Our eyes are actually image difference detectors as opposed to full frame image collectors. How many times have you looked at a patch of grass and all of the chaotically arranged blades of grass, but what you saw was a small insect climbing one of the blades? In fact, when we look at a completely static image we unconsciously move our eyes in a motion called a saccade partly in order to create differences. Also, we notice the movement of the insect on the grass instantly and in a way that feels fundamentally different from the visual analysis we would do to find a specific word in a list or when searching for Waldo.
So what if a video image sensor could operate more like our visual system? Instead of sending a rasterized full frame of data repeatedly suppose that the sensor would emit the pixels in the temporal order in which they changed? Instead of the pixel location in the image being determined by its relative location in the full frame output stream, imagine that each pixel would determine whether it had changed and if it had changed it would transmit its location and value. Some interesting properties emerge with this type of image system:
If the interesting part of the image frame is a small percentage of the full frame (e.g. the insect, or projectile?) then the effective frame rate can become very large. Because only the insect pixels are being updated the effective frame rate for the full scenario could be thousands of times faster than the conventional full frame method.
Image segmentation for moving objects becomes much simpler, and more like the way our visual system does it. When an extended object moves in our visual field most of the changes happen at the same time. An image sensor that worked like this would present all of the image pixels for the extended object that moved at that instant. And this would work for scenarios that would confound today's object boundary detection algorithms. Imagine rolling a soccer ball across a very large photograph of nothing but soccer balls. This sort of sensor would "auto-magically" report the location and extent of the rolling ball, no GPU's needed.
And then even more interesting property emerges when we use two of the sensors for stereoscopic vision. When the insect moves on the grass we immediately get the extent and location on both sensors at the same time. One simple trigonometric computation locates the target in three dimensions. (Frogs and chameleons notice and target small insects in a fraction of a second capturing them with the tip of their projectile tongue. )

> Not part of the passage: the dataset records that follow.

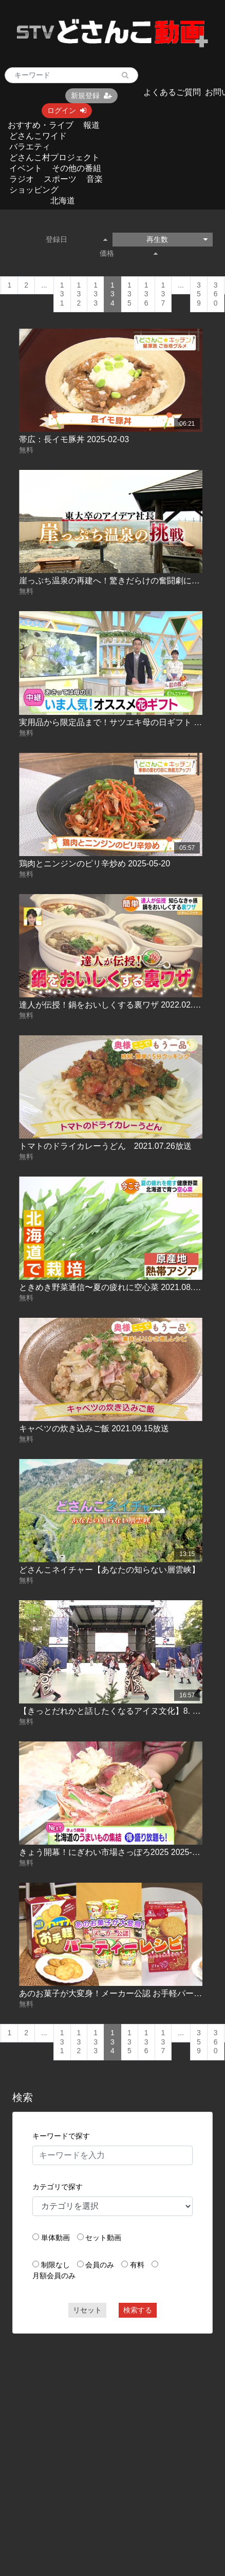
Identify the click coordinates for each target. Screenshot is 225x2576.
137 (163, 294)
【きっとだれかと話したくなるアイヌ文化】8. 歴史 (114, 1711)
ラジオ (21, 179)
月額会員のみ (54, 2275)
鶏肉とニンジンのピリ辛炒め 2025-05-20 (94, 863)
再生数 (177, 239)
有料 (137, 2265)
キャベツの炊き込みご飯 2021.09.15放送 (94, 1428)
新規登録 (91, 95)
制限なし (55, 2265)
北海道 (62, 200)
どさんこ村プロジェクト (54, 157)
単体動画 (55, 2237)
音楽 (94, 179)
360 (216, 294)
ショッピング (34, 189)
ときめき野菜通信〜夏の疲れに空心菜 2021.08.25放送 (119, 1287)
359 (199, 294)
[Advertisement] (97, 2440)
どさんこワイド (38, 135)
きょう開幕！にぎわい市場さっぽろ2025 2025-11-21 (116, 1852)
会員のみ (99, 2265)
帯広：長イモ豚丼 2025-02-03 (74, 439)
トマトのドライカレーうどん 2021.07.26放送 (105, 1146)
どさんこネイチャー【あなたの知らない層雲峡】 (109, 1569)
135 (129, 294)
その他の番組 (76, 168)
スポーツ (60, 179)
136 (146, 294)
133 (95, 294)
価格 (129, 253)
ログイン (66, 110)
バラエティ (29, 146)
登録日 (76, 239)
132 (79, 294)
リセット (87, 2310)
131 (62, 294)
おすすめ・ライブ (40, 125)
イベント (25, 168)
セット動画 (103, 2237)
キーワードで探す (61, 2136)
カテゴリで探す (57, 2187)
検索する (137, 2310)
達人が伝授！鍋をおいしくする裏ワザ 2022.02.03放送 (119, 1004)
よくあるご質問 (172, 92)
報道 (91, 125)
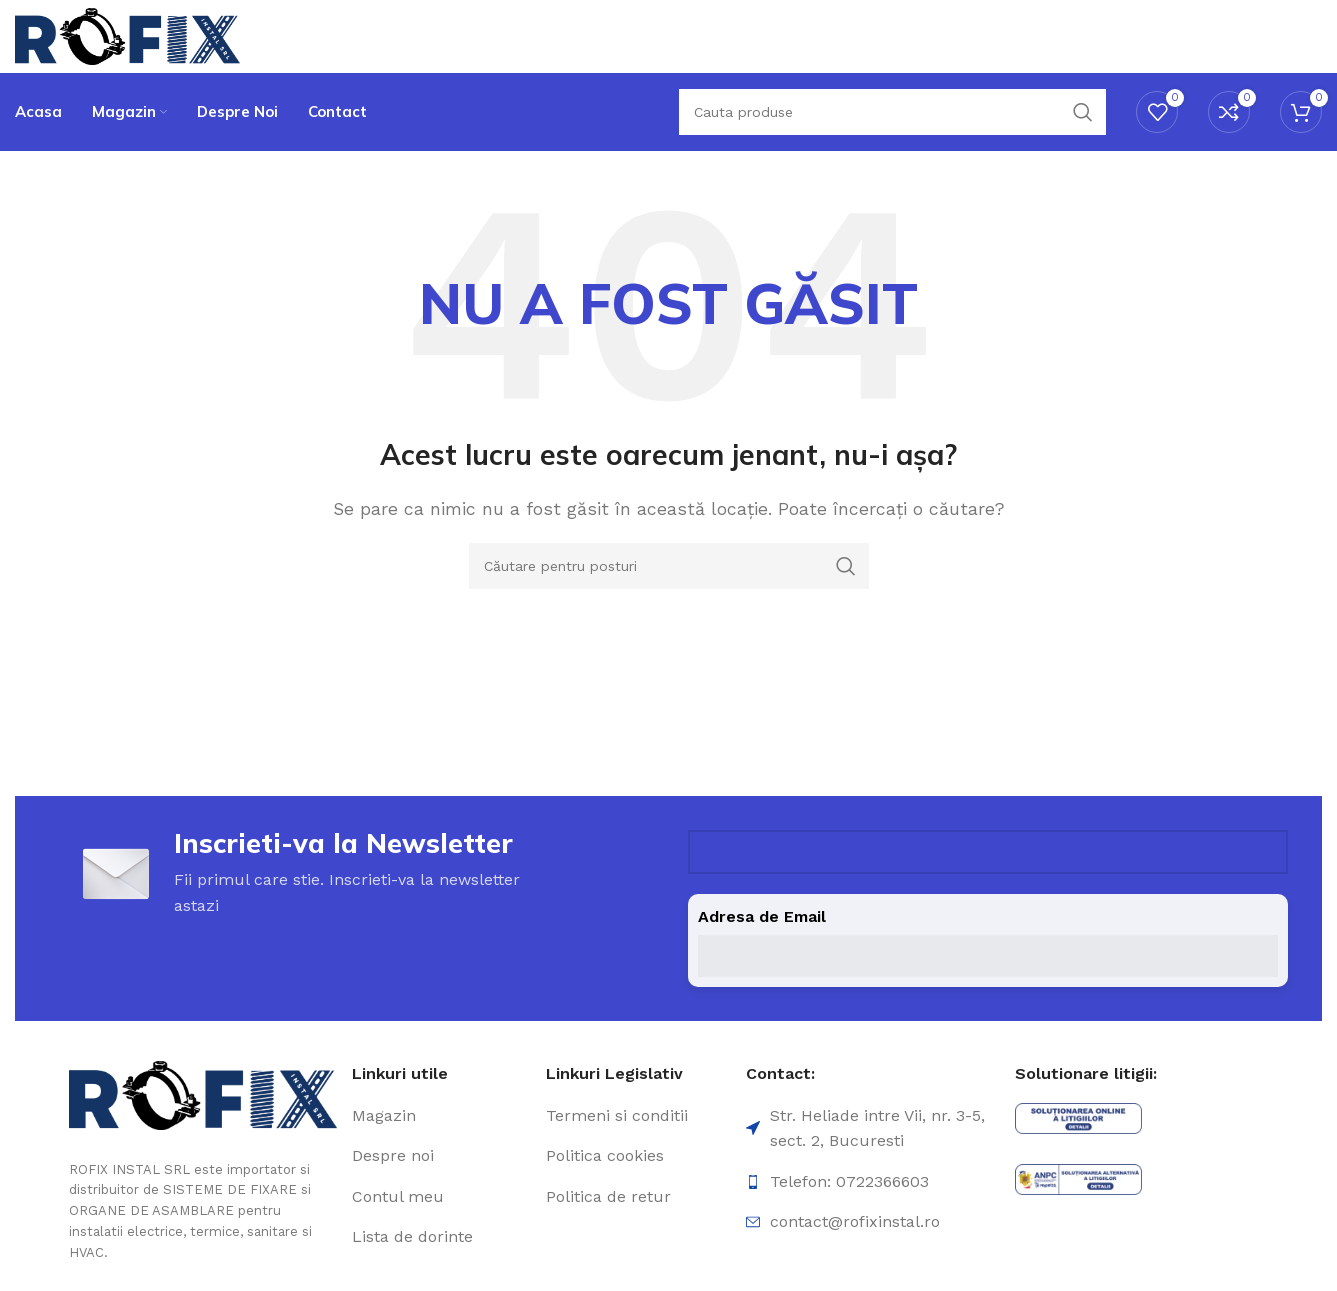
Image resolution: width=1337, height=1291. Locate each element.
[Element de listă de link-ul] (441, 1155)
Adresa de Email (762, 956)
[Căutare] (893, 140)
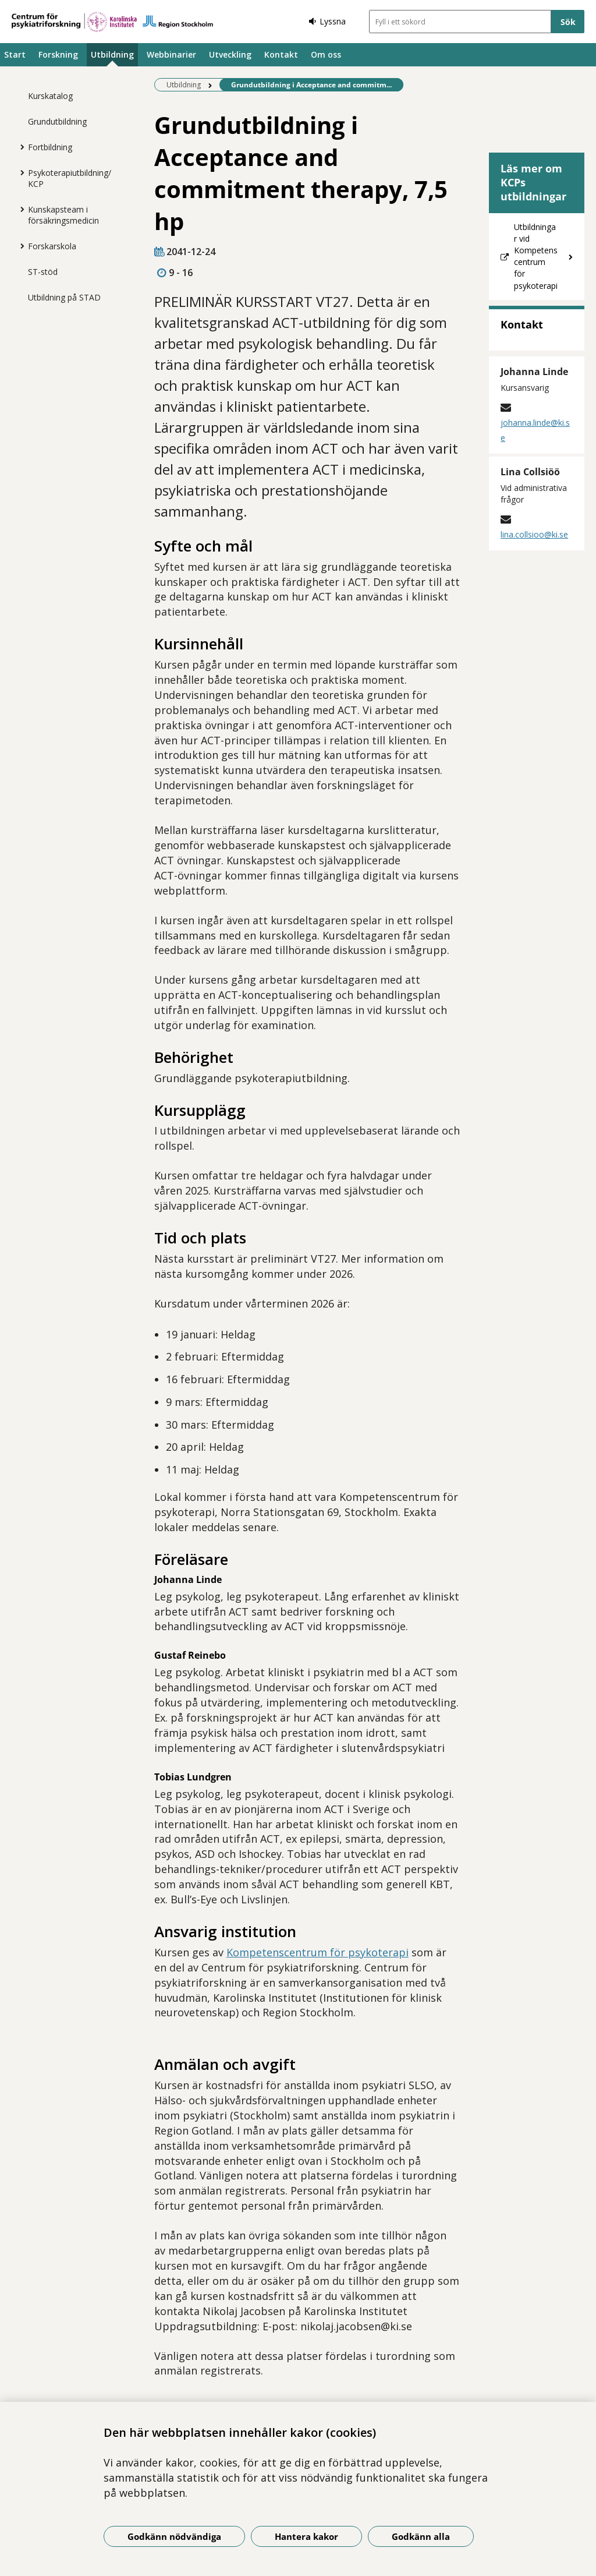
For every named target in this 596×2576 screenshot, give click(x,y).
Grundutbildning (57, 121)
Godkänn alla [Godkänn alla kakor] (421, 2536)
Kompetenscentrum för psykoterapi (317, 1952)
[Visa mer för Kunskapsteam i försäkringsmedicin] (19, 209)
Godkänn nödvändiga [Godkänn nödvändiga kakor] (174, 2536)
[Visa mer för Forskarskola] (19, 246)
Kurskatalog (50, 95)
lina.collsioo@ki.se (534, 534)
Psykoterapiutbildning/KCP (69, 178)
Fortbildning (50, 147)
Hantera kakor (306, 2536)
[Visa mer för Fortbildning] (19, 147)
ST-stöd (43, 271)
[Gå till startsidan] (112, 22)
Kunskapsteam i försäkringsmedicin (63, 215)
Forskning (58, 54)
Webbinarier (171, 54)
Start (15, 54)
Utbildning (112, 54)
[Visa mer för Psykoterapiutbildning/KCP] (19, 172)
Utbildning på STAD (64, 297)
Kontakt (281, 54)
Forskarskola (52, 246)
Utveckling (230, 54)
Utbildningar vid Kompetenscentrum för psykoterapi (536, 256)
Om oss (326, 54)
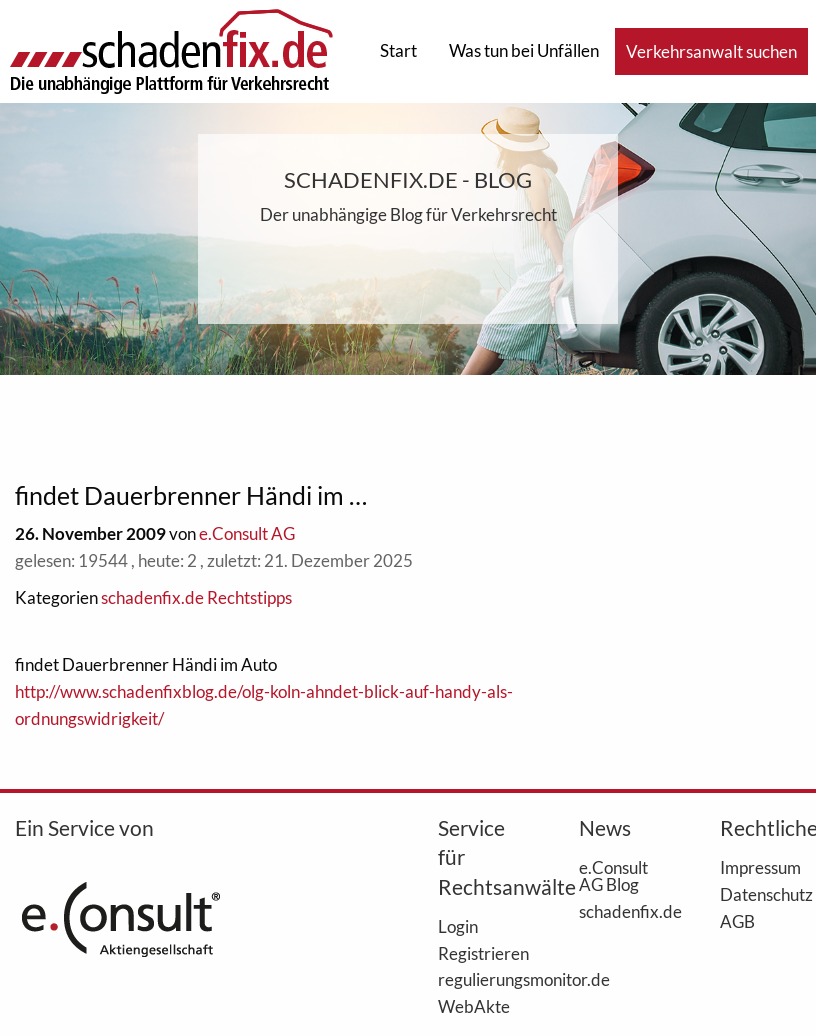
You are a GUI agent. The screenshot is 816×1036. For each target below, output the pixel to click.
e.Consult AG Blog (613, 875)
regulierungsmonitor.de (478, 979)
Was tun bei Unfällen (524, 50)
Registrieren (478, 953)
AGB (737, 921)
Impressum (760, 867)
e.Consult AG (247, 533)
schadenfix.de (619, 911)
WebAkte (474, 1006)
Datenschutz (760, 894)
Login (458, 926)
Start (398, 50)
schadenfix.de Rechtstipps (196, 597)
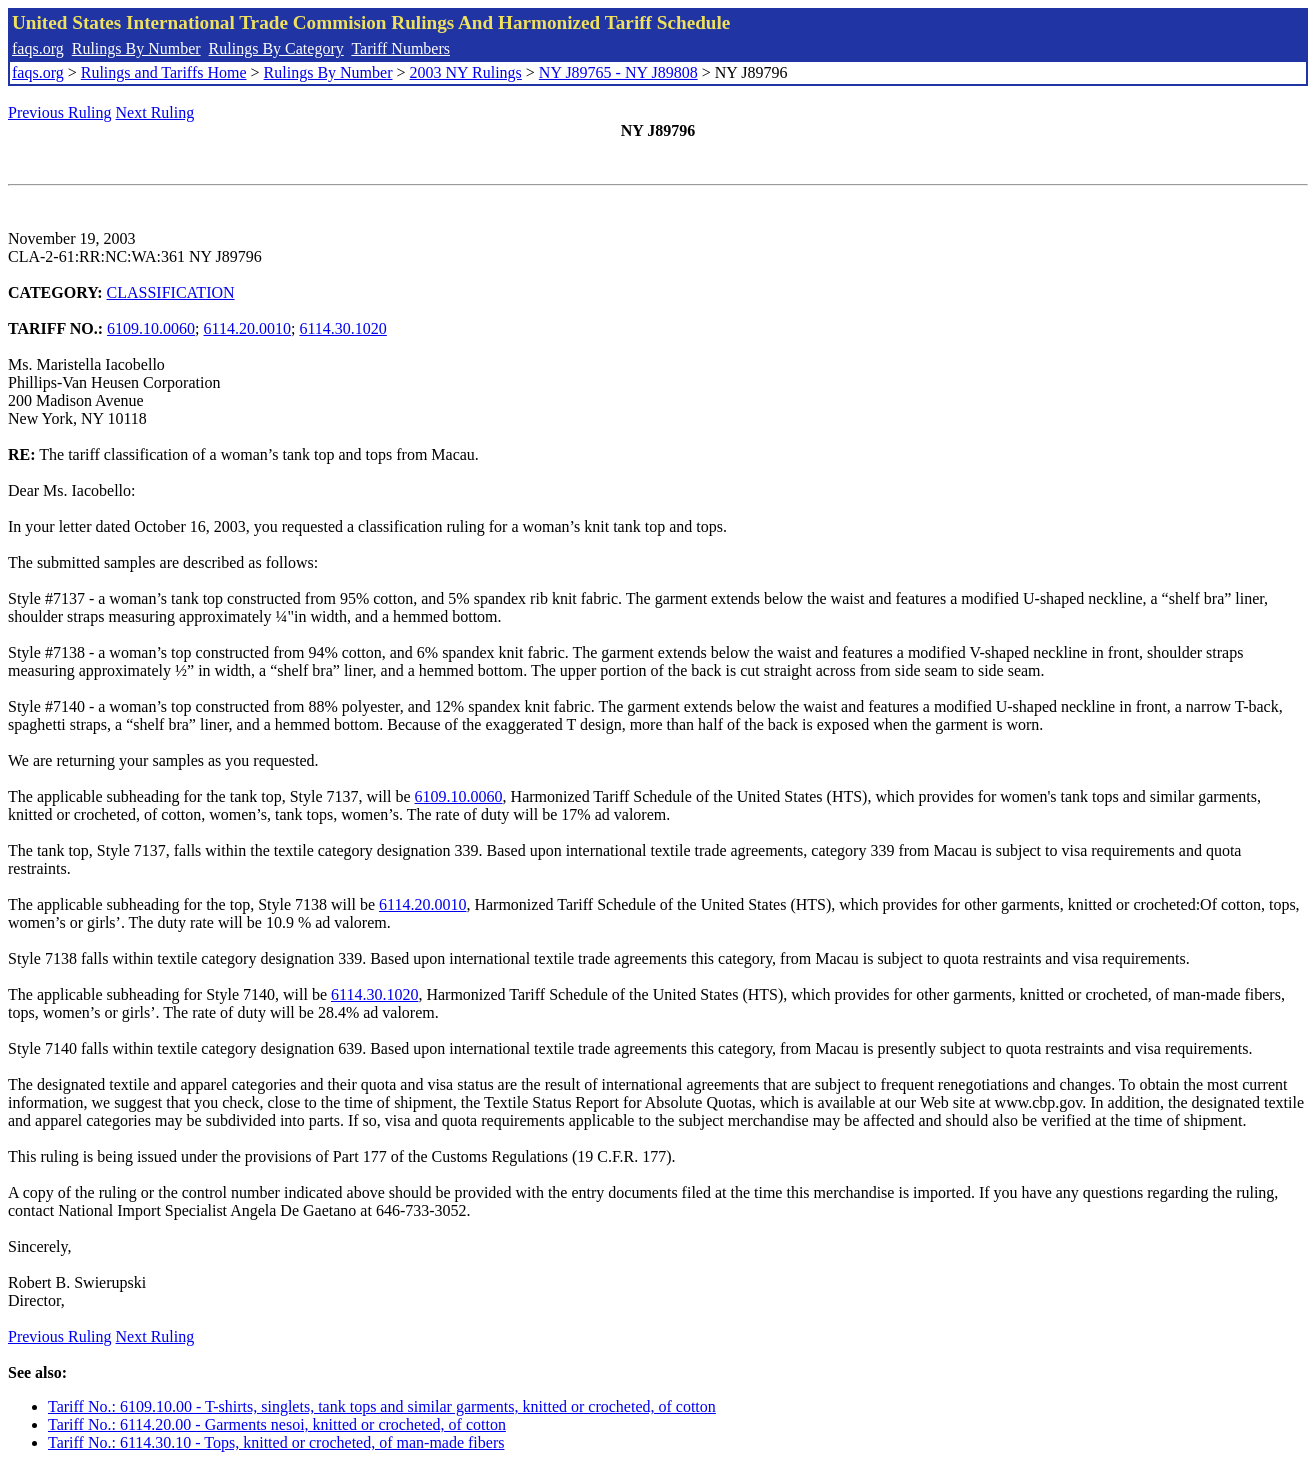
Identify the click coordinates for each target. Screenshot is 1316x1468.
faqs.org (38, 48)
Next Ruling (155, 112)
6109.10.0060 (151, 328)
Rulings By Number (136, 48)
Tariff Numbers (400, 48)
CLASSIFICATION (171, 292)
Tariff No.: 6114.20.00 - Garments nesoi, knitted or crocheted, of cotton (277, 1424)
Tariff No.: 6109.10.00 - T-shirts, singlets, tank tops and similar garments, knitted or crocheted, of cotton (382, 1406)
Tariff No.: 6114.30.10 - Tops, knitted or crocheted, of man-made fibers (276, 1442)
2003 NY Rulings (466, 72)
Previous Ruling (60, 112)
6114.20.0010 (247, 328)
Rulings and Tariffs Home (164, 72)
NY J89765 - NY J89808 (618, 72)
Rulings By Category (276, 48)
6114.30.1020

Before you dismiss this is all very interesting but unlikely technology you should note that there are companies building and evaluating these sorts of temporal imaging devices. Some are in stealth mode in their R&D labs, but at least two companies have announced products and prototypes.
and, Chronocam Technology
These new sensors will bring a lot of interesting features to the world of video image processing, no doubt. But the most interesting thing is that they completely change the way we think about the input data. So many of the solutions in the domain of video image understanding become far simpler and more elegant when we think of the problem with this fresh and new perspective.
How many projects do you work on that would benefit from a fresh perspective? Examining how you can break out of an old frame of reference is a good thing. It's always more fun to work smarter than it is to work harder!